About halfway through indulging in my self-pity, I quickly received news that two people I know have been diagnosed with cancer. One already had a battle with a different kind of cancer years ago and now for some unexplainable reason, she has a new, yet unfortunately somewhat familiar challenge to face. Both of these women have incredible spirits. As far as I can tell, both love life. One is one of the most positive people with whom I've ever come in contact.

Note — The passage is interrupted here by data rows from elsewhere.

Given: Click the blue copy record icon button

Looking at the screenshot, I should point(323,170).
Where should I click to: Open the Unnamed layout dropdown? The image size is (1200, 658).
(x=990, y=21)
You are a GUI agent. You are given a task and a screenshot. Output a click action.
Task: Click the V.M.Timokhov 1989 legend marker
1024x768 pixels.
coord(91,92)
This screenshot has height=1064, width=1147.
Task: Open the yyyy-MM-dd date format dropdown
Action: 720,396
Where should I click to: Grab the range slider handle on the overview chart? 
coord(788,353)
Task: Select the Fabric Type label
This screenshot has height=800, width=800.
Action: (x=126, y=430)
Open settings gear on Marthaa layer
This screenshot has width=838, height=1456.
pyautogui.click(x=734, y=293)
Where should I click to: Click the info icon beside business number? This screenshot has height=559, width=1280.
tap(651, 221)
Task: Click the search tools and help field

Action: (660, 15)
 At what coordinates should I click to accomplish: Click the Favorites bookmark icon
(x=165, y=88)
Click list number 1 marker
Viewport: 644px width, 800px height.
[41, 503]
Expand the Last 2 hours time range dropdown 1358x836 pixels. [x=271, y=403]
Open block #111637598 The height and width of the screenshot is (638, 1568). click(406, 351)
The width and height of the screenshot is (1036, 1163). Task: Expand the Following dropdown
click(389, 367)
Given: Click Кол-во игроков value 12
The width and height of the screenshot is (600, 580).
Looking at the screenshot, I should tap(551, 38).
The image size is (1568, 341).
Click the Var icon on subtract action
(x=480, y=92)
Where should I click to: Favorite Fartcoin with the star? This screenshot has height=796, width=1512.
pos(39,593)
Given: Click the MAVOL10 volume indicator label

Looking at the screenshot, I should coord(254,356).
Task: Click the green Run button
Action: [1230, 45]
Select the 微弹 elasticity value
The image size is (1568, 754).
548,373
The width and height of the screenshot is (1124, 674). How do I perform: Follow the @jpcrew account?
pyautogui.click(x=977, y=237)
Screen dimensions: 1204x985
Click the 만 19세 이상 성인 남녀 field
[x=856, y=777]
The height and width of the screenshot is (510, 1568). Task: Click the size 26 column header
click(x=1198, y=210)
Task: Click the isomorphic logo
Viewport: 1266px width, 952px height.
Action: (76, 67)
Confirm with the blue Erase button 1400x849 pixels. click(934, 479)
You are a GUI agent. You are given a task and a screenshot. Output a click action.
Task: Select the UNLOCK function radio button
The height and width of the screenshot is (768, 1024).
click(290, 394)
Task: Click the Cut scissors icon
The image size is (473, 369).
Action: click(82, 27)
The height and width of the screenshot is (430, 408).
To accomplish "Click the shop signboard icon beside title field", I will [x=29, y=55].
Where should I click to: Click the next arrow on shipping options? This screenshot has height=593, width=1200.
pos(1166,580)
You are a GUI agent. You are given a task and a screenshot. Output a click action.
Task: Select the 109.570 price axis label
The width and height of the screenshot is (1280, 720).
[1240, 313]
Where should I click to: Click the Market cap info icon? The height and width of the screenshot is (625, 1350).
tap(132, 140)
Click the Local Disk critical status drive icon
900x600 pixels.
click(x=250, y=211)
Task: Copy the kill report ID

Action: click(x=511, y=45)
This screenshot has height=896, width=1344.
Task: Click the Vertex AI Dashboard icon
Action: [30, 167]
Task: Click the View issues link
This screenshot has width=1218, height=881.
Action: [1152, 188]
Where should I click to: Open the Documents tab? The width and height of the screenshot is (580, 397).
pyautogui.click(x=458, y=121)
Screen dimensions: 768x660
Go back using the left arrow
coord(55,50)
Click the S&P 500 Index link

Today's events reminded me of a similar situation I faced about two and a half years ago, however I pray that the outcome of these cases will turn out to be dramatically different. I was going through what I thought was a tough time in my life (one of my toughest times to date but nothing compared to these current situations and what I'm about to share). One night when everyone in my house was asleep, I sat up in my bed and softly cried to myself, scared of what the future held. Soon thereafter around 2:30 am, I jumped out of bed at the sound of my phone. My friend on the other end in disbelief informed me that one of our best friends had passed away in a crazy freak accident that's still too painful for me to really want to share with the rest of the world. He was young, 27. He was a new dad. He was one of my best friends and the most positive person I ever knew.

For some reason, today reminded me of that day more than two years ago. Both circumstances served as terrifying wake up calls. They were quick reminders that in most cases, the "problems" you think you have, really aren't major in the grand scheme of life. Whenever I'm upset about something, I always try my best to remind myself that things could always be worse. I seemed to forget to do that today and it looks like it came back to bite me.

The major question however is how can life always seem to put things into perspective so quickly, yet still be so unexplainable? How can I always be so quickly reminded that my issues really aren't issues, and yet why do the most positive people I know have to suffer? How can lessons be so naturally taught in the midst of unfathomable realities? Life is truly baffling.

On a relatable note, remind everyone that you love that you love them and keep those who are sick and less fortunate in your thoughts. It's moments like these that make us remember.